Former President George W. Bush may have been attacked with a sonic weapon causing the mysterious Havana Syndrome condition in 2007 as president, a new report revealed this week.
A Washington Examiner report on Tuesday citing “exceptional witness testimony” revealed that Bush and the delegation that traveled with him to the 2007 G-8 summit in Heiligendamm, Germany may have suffered from Havana Syndrome, which was not named or identified at the time.
Additionally, former First Lady Laura Bush’s 2010 book “Spoken from the Heart” described the first couple’s travel to the summit, noting “by the afternoon of [June 7] I could barely stand up. My head inexplicably throbbed; I was horribly dizzy and nauseated. I went to bed, pulled up the covers, and for several hours felt so awful that I might die right there in the hotel room.”
Laura Bush’s book went on to add that “nearly a dozen members of our delegation were stricken” along with the president. “For most of us, the primary symptoms were nausea or dizziness, but one of our military aides had difficulty walking and a White House staffer lost all hearing in one ear.”

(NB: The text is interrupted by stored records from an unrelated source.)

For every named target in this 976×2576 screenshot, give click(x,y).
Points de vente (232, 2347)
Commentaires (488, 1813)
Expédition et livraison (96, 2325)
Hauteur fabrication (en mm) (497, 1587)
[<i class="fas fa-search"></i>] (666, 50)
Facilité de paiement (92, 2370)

The incident prompted Secret Service to go on “full alert,” Laura Bush wrote.
Now that Havana Syndrome has been identified and is a focus of U.S. intelligence, the 2007 incident warrants a review, five current and former U.S. government officials told Washington Examiner.
One U.S. government official who was a victim of Havana Syndrome and diagnosed with a subsequent brain injury because of it, told Washington Examiner that Laura Bush’s descriptions are “eerily similar” to what the official and their colleagues experienced when they were injured. The official said an investigation should be launched into the incident.
Victims of sonic attacks producing Havana Syndrome have widely reported hearing a grating sound and feeling pressure or heat, followed by the onset of nausea, dizziness, and head or neck pain. The symptoms of these sonic attacks – which were first identified in Cuba – have since come to be known as “Havana Syndrome” over the past few years since the frequency of the attacks ramped up in 2016 and beyond.
Preliminary investigative efforts have assessed the symptoms are consistent with a directed radiofrequency energy system. A 2020 National Academies of Sciences, Engineering, and Medicine report concluded that “intense pressure or vibration in the head, and pain in the ear or more diffusely in the head” as well as “sudden onset of tinnitus, hearing loss, dizziness, unsteady gait and visual disturbances” was symptoms consistent with “the effects of directed, pulsed radio frequency (RF) energy.”
American diplomats in Cuba, China and Russia, U.S. troops in Syria, White House staffers and secret service agents in and around Washington D.C., and federal personnel in Florida have all been victims of the sonic attacks in the last five years. A report in May revealed that at least 130 Americans were victims of the attack since 2016, with a two-year-old child identified as the youngest victim.
Although an official consensus has not been reached or released, U.S. intelligence officials have widely said that Russia’s military intelligence – known as GRU – is a primary suspect in the mysterious sonic attacks inducing Havana Syndrome.
The GRU, which in Russian stands for the Main Intelligence Division, is the intelligence arm of the Russian military. The GRU reportedly has a known footprint in each of the countries where sonic attacks have been suspected, including in the U.S.
“It looks, smells and feels like the GRU,” one former national security official involved in the investigation told Politico in May. “When you are looking at the landscape, there are very few people who are willing, capable and have the technology. It’s pretty simple forensics.”
Moscow has also repeatedly denied it is behind the various suspected attacks.
In May, White House Press Secretary Jen Psaki said U.S. national security and other federal agencies were working to investigate the unexplained sonic attacks. In September, Defense Secretary Lloyd Austin ordered all military, civilians, or contractors in the Defense Department to immediately report unexplained health incidents indicative of Havana Syndrome.